WaPo’s Fact Check On Gillespie’s MS-13 Claims Accidentally Proved His Point

A Tuesday fact check from The Washington Post attempted to prove that claims from Republican candidate Ed Gillespie were “false” and “misleading,” but totally proved Gillespie’s point instead.

Gillespie, who is running for governor in Virginia, has repeatedly claimed that there are more than 2,000 MS-13 gang members in Fairfax County, Virginia’s wealthiest county. WaPo contested this claim and clarified that while there are an estimated 2,000 members of 80 different gangs in Fairfax county, only 1,400 of those belong to MS-13.

The article later quotes Jay Lanham, a former executive director of the Northern Virginia Regional Gang Task Force (NVRGTF), who said Gillespie’s 2,000 number is “probably pretty accurate.” The newspaper nevertheless gave Gillespie’s claim two Pinocchios.

WaPo cites numbers from the Fairfax County Police Department that say there are only 1,400 MS-13 members, but Lanham argued the NVRGTF’s numbers were more accurate, as “most of the estimates from the police department are going to be on the low side.” (RELATED: ICE Director On MS-13: ‘My Gang Is Bigger Than Theirs’)

According to WaPo, even Gillespie’s 2,000 number is “relatively small” given Fairfax has a population of more than 1 million. Compared with the number of police, however, even WaPo’s measure of 1,400 MS-13 members is massive.

If WaPo’s number is accurate, there are more MS-13 members in the county than there are police officers.  The county employs 1062 patrol officers, and even including special units their numbers only reach 1,350, according to a 2015 annual report from Fairfax police. (RELATED: Sessions Approves New Tools To Annihilate MS-13)
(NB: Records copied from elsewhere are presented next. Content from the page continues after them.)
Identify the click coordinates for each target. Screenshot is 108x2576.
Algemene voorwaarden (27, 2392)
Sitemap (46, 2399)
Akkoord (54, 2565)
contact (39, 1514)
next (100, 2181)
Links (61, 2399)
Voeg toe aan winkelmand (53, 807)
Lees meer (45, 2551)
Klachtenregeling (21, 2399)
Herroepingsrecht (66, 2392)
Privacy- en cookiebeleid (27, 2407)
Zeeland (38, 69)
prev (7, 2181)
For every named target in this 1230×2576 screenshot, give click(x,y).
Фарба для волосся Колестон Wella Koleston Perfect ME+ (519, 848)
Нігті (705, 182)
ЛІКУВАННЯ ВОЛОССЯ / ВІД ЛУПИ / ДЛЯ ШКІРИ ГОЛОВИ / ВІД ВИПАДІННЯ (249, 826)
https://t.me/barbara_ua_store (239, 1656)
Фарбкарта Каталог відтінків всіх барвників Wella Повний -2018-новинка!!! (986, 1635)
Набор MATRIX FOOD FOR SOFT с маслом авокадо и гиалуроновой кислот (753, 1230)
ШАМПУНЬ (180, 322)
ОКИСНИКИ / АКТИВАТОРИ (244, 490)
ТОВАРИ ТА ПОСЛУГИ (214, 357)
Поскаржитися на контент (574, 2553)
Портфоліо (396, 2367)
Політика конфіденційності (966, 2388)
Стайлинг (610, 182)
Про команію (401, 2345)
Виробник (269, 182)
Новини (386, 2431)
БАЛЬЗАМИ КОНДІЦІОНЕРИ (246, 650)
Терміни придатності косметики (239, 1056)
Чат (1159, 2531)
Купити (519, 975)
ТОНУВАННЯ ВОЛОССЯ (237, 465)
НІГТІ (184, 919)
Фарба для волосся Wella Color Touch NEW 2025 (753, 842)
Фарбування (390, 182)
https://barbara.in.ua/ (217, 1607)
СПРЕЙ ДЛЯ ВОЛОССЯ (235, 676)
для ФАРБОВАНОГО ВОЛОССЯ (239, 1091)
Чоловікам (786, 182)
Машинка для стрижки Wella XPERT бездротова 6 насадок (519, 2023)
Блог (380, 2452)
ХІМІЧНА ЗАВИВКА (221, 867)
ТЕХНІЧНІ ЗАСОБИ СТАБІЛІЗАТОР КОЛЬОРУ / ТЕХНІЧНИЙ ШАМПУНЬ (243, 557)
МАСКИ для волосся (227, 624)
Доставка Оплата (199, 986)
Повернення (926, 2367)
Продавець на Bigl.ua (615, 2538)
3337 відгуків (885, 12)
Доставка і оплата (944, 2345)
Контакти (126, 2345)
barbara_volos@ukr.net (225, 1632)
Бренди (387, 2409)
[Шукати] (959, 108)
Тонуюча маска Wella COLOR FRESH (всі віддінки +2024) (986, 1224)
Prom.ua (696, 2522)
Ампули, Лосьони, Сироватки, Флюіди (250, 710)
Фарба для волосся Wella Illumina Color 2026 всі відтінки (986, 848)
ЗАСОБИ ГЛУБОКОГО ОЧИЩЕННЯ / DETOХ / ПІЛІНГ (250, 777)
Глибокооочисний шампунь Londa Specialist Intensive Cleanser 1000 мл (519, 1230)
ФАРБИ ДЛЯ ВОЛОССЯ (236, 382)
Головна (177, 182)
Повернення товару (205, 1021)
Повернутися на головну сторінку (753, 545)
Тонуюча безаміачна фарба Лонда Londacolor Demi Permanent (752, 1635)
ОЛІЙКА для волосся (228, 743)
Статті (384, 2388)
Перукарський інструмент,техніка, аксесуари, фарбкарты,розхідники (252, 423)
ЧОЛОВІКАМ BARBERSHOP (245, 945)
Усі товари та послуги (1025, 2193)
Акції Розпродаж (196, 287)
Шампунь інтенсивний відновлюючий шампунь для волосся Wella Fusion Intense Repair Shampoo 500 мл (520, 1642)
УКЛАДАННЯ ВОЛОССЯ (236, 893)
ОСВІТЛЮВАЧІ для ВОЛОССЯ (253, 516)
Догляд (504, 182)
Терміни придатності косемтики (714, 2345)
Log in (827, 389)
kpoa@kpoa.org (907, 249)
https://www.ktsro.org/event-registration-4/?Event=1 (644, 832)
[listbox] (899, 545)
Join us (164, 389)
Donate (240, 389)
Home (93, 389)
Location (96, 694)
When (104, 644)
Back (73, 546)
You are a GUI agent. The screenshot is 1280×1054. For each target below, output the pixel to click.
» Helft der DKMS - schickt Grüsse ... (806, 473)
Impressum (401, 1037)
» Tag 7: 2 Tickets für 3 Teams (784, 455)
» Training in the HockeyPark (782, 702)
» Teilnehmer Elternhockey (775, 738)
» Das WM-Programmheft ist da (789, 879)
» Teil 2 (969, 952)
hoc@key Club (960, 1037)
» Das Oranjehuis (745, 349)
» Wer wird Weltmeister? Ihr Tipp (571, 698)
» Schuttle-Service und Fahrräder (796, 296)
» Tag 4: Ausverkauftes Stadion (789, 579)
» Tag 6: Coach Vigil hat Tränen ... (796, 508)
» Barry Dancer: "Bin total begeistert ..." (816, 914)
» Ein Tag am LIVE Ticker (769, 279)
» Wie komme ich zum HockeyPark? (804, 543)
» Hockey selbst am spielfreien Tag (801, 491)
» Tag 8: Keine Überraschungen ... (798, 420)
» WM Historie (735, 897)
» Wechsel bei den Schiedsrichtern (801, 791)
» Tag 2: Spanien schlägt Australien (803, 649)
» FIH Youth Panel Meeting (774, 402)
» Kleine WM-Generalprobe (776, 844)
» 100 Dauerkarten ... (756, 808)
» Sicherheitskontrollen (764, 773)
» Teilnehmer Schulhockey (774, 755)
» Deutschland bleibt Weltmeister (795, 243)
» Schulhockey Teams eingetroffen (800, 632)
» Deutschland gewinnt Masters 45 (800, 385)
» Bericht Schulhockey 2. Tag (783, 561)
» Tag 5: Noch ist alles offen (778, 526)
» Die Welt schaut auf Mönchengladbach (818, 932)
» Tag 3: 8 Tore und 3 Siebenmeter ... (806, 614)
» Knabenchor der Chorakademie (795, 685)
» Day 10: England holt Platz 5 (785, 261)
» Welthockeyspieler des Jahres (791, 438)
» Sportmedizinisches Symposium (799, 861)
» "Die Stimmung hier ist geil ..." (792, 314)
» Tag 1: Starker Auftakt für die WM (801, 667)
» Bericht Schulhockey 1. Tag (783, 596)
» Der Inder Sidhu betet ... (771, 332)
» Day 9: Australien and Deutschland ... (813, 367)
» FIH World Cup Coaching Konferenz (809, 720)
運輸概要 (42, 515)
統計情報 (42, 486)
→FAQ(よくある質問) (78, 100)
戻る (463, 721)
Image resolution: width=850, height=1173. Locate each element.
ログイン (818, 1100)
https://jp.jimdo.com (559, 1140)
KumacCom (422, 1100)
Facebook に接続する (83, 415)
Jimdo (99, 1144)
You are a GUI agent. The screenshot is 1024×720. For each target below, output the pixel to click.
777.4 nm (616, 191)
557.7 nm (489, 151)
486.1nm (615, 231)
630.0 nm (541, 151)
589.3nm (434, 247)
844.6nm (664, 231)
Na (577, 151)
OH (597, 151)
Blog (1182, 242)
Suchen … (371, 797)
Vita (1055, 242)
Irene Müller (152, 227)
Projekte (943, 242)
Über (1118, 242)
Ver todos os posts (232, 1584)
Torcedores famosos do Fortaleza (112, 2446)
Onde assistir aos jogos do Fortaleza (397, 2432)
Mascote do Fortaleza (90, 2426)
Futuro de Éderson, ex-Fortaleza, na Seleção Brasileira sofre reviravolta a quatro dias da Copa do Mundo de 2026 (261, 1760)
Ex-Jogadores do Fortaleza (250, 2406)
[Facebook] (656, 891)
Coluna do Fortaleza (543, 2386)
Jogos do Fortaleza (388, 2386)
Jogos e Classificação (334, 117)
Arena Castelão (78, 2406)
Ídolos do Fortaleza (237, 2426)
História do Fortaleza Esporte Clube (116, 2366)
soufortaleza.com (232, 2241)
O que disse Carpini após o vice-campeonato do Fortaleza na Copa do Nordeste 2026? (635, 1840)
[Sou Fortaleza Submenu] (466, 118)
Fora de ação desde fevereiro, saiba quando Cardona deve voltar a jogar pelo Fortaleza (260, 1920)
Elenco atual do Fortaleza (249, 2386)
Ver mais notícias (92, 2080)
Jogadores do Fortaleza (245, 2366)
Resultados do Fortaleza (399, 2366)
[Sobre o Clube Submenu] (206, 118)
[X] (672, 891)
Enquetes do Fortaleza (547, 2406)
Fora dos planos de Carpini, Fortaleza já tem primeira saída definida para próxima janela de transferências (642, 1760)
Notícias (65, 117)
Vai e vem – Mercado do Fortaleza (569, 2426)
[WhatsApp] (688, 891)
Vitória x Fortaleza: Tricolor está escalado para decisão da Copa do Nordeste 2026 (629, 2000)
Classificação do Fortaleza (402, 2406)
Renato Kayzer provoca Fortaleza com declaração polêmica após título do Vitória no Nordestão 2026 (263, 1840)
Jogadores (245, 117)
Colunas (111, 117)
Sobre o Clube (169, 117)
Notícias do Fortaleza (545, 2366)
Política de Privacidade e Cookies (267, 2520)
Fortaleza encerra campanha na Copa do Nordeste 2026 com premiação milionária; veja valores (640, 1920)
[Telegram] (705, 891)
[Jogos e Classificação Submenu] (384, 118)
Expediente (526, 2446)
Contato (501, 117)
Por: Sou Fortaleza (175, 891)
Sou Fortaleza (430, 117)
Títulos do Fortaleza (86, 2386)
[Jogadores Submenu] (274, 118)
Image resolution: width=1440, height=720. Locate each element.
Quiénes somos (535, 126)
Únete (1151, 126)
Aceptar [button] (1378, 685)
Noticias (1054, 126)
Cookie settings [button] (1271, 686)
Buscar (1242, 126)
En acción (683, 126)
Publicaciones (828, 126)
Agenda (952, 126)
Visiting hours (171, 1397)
WaPo justified its two Pinocchios rating with the claim that Gillespie is misleading voters by using the highest estimate available, but even the lower estimates show that the county’s largest criminal organization can match county police man-for-man.

The two Pinocchio rating denotes “significant omissions and/or exaggerations. Some factual error may be involved but not necessarily. A politician can create a false, misleading impression by playing with words and using legalistic language that means little to ordinary people,” according to WaPo.